## Stated problem
Return every line of the data below unchanged, but leave out the pictures.

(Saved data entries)
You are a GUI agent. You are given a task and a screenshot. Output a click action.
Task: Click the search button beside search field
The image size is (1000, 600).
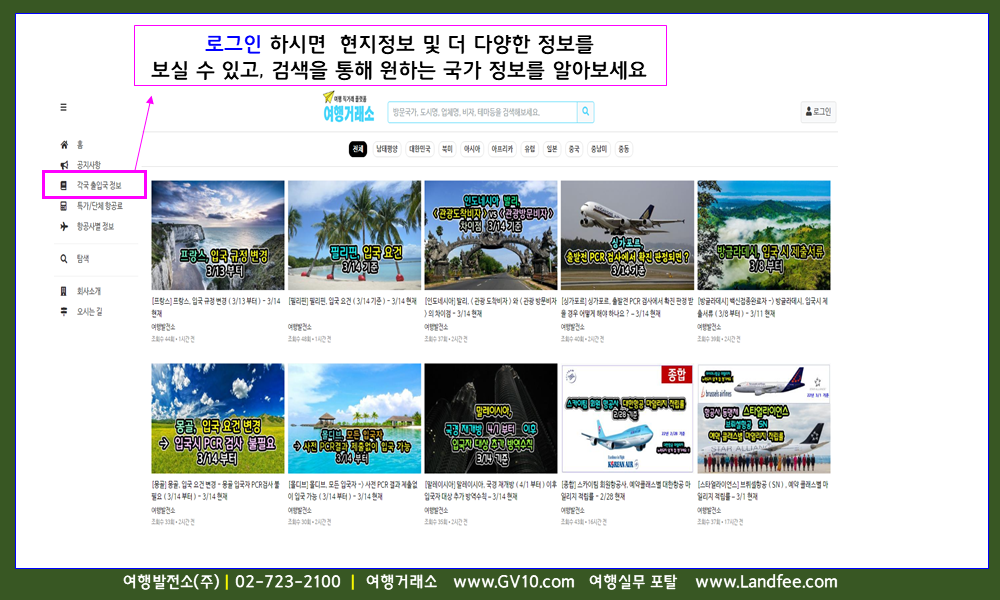[x=585, y=112]
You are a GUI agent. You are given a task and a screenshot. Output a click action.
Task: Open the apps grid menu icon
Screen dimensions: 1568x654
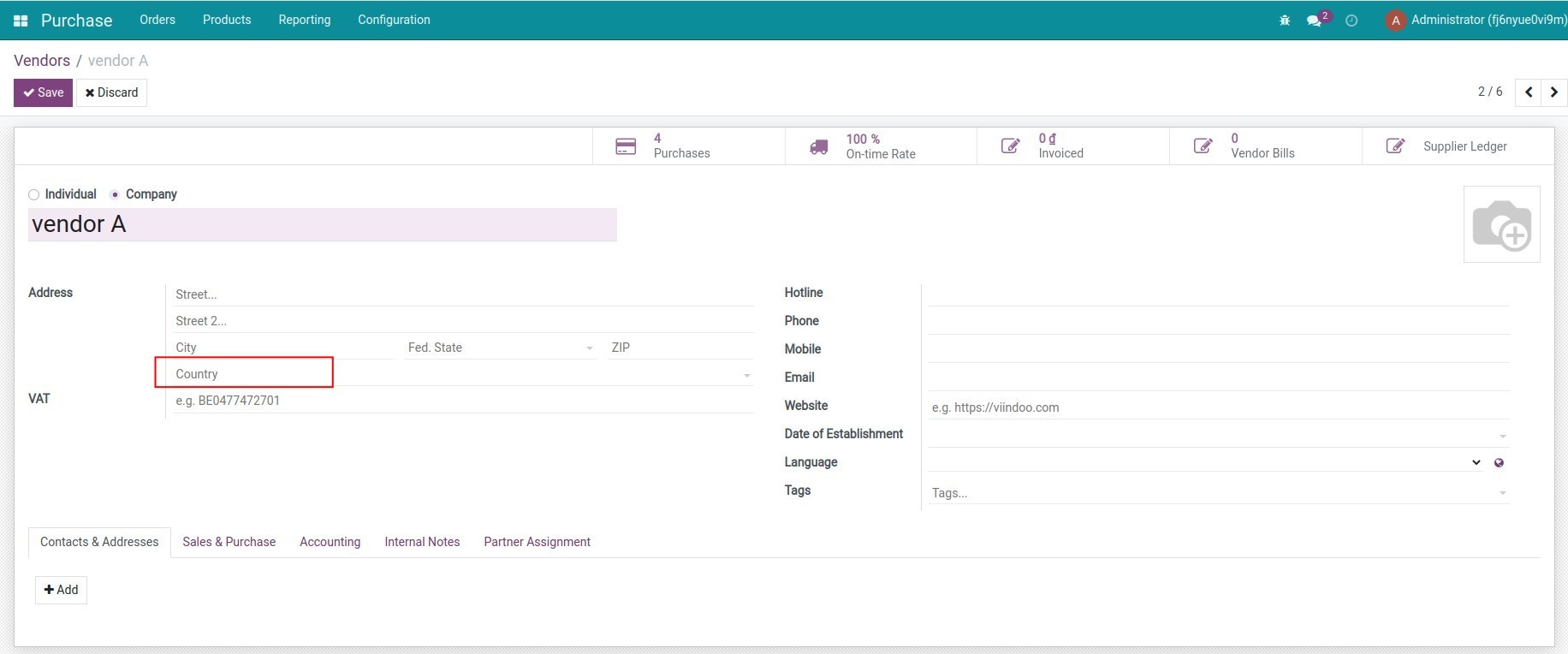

## Result below
You are a GUI agent. You are given a task and a screenshot. Output a click action.
Task: Click the search button beside search field
The image size is (1000, 600).
[x=585, y=112]
You are a GUI agent. You are given a task and a screenshot. Output a click action.
Task: Open the apps grid menu icon
Screen dimensions: 1568x654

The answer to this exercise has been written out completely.